$35
You may work together to help each other solve problems, but you should create your own solutions and hand in your own work without copying others’ work.
Question 1
Data: ‘temperature_experiment.csv’
A manufacturing process is run at a temperature of 60 deg C. The manufacturer would like to know if increasing the temperature would yield an increase in output. Increasing the temperature would be more expensive, so an increase would only be used in future if it increased output. It seems unlikely that increasing the temperature would decrease output and, even if it did, there would be no value in having that information. An experiment was performed to assess the effect of temperature on the output of a manufacturing process. For this experiment, temperatures of 60 or 75 degrees C were randomly assigned to process runs. It was desired to gather more information about output at the new temperature so temperatures were randomly assigned to process runs at a ratio of 2 to 1 (2 runs at temperature 75 for every 1 at temperature 60). The process output was recorded from each run. The variables in the data set are:
run: Run number
temp: Temperature
output: Process output
1.1. Perform the large-sample Z-test to compare mean output for the two temperatures. Give the value of the test statistic and the p-value for the test.
1.2. Do you reject the null hypothesis at a significance level of 0.05?
1.3. State the null hypothesis for the test.
1.4. Perform the unequal-variance (Welch) t-test to compare mean output in the two temperature groups. Report the test statistic and the p-value for the test.
1.5. Perform the equal-variance t-test to compare mean output in the two temperature groups. Report the test statistic and the p-value for the test.
1.6. Which of the three tests do you think is most valid for this experiment? Why?
1.7. Calculate a 95% confidence interval for the difference between mean output using the large-sample method.
1.8. Calculate a 95% confidence interval for the difference between mean output using a method that corresponds to the Welch test.
1.9. Calculate a 95% confidence interval for the difference between mean output using a method that corresponds to the equal-variance t-test.
1.10. Apart from any effect on the mean output, do the results of the experiment suggest a disadvantage of the higher temperature?
Question 2
Data set: ‘defects.csv’
The data are from an experiment to compare 4 processing methods for manufacturing steel ball bearings. The 4 process methods were run for one day and a random sample of 1% of the ball bearings from the day was taken from each of the 4 methods. Because the processes produce ball bearings at different rates the sample sizes were not the same for the 4 methods. Each sampled ball bearing had its weight measured to the nearest 0.1 g and the number of surface defects was counted. The variables in the data set are:
Sample: sample number
Method: A, B, C, or D
Defects: number of defects
Weight: weight in g
2.1. The target weight for the ball bearings is 10 g. For each of the 4 methods it is desired to test the null hypothesis that the mean weight is equal to 10. What test should be used?

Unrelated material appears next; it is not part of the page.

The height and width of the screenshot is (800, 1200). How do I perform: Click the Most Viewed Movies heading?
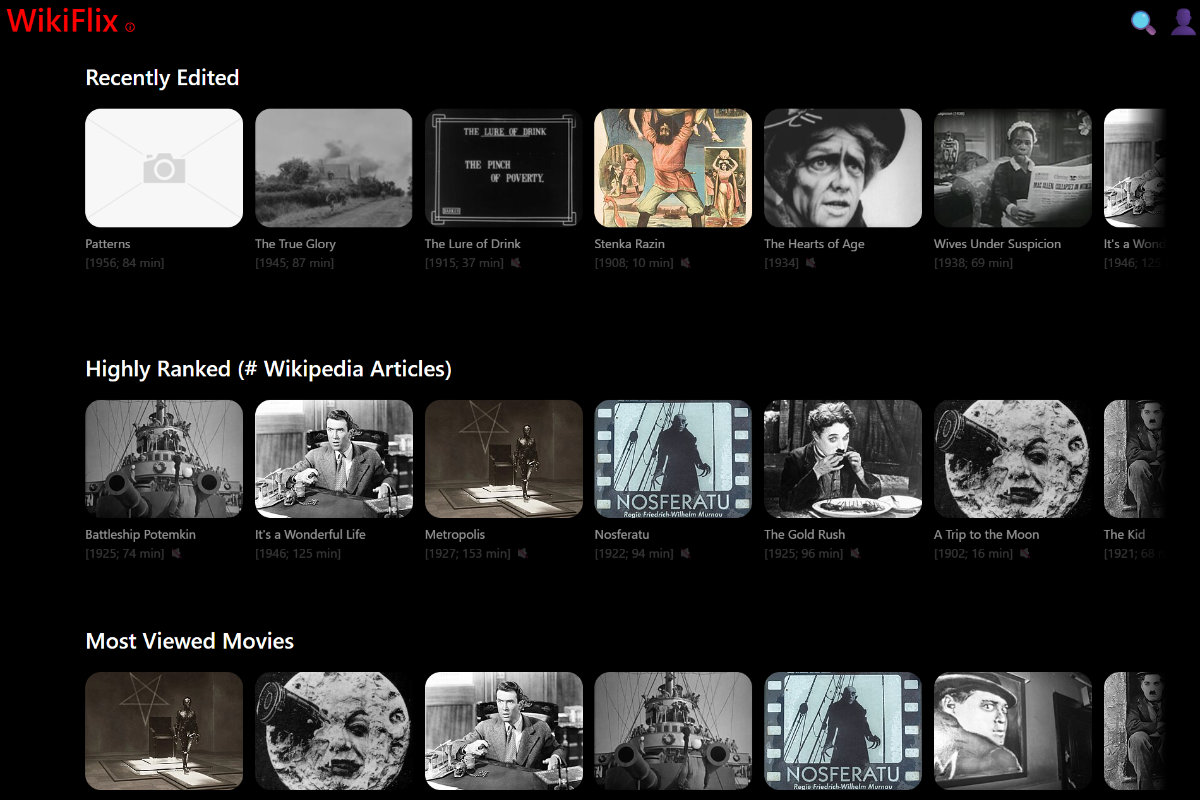pyautogui.click(x=190, y=641)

2.2. Give the p-values for the tests for each method. Include your R code for this question.
2.3. Apply a Bonferroni correction to your results from the previous question to account for inflation of type I error rate due to multiple testing. How does the Bonferroni correction change your conclusions? In particular, do you have evidence to reject the null hypothesis that the mean weight for all 4 methods is equal to 10, at significance level 0.05?
2.4. It is is desired to compare mean weights of the 4 methods. This is to be done first by performing pairwise comparisons of mean weight for the different methods. What test should be used for these comparisons?
2.5. Report the p-values from all pairwise comparisons. Include your R code for this question.
2.6. Apply a Bonferroni correction to your results of the previous question to account for inflation of type I error rate due to multiple testing. What conclusion would you draw from these results? Would you reject the null hypothesis of no difference between any pair of means among the 4 methods, at significance level 0.05?
2.7. Compare the mean weights for the 4 methods using ANOVA. State the F-statistic and the p-value for the F-test. Include your R code for this question.
2.8. What do you conclude from the ANOVA?
2.9. How does your conclusion from ANOVA compare to the conclusion from the pairwise comparisons?